A very good analysis in the Guardian newsblog on the role blogs have played in the Asia tsunami disaster and the long-term catalyzing effect this will have on the significance of blogs in the future:

The tsunami may have a profound effect on blogs. These self-published sites have played a huge role in the telling of the horror that struck – and continues to strike – south-east Asia, and it seems inevitable the impact of their role will reverberate on long after the disaster, and subsequent relief effort, have faded from our newspapers and TV screens.

[…] For the first time, powerful coverage of a huge news event was not brought to you purely by established media. An army of "citizen journalists" played a new role, perhaps all the more vital considering the effect vivid reportage, online and off, has had on the subsequent fundraising efforts.

[…] It would be obscene to remember this tsunami as anything other than a huge natural disaster, a human tragedy on an unimaginable scale.
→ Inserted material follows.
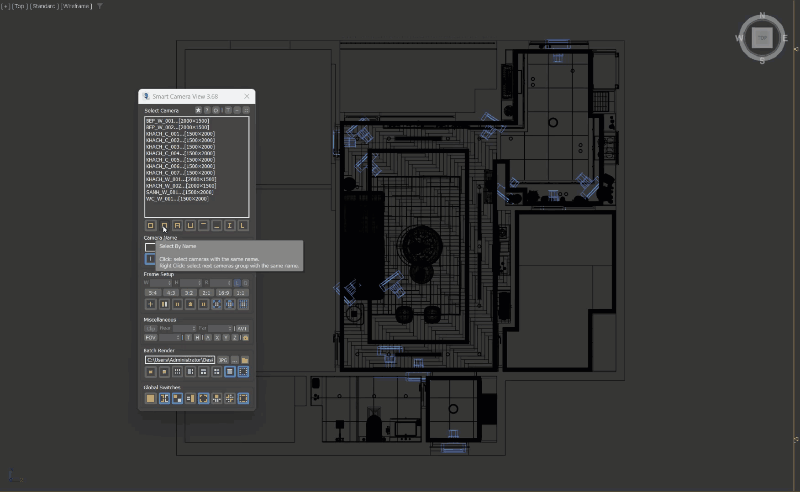Click the first camera selection icon button
800x492 pixels.
[x=151, y=226]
But for those watching this small, comparatively insignificant world of media, this may also be remembered as a time when citizen reporting, through the force of its huge army of volunteers and their simple type and publish weblog mechanisms, finally found its voice, and delivered in a way the established media simply could not.

Guardian Unlimited | Newsblog | Blogs’ new place at the media table

Seeing blogs as part of the new media landscape is also a complementary view to that Shel and I discussed in our podcast on Monday – how this awful tragedy may be seen in the coming months as a catalyst for the ‘globalization’ of blogs – connectivity and linking in far more meaningful ways.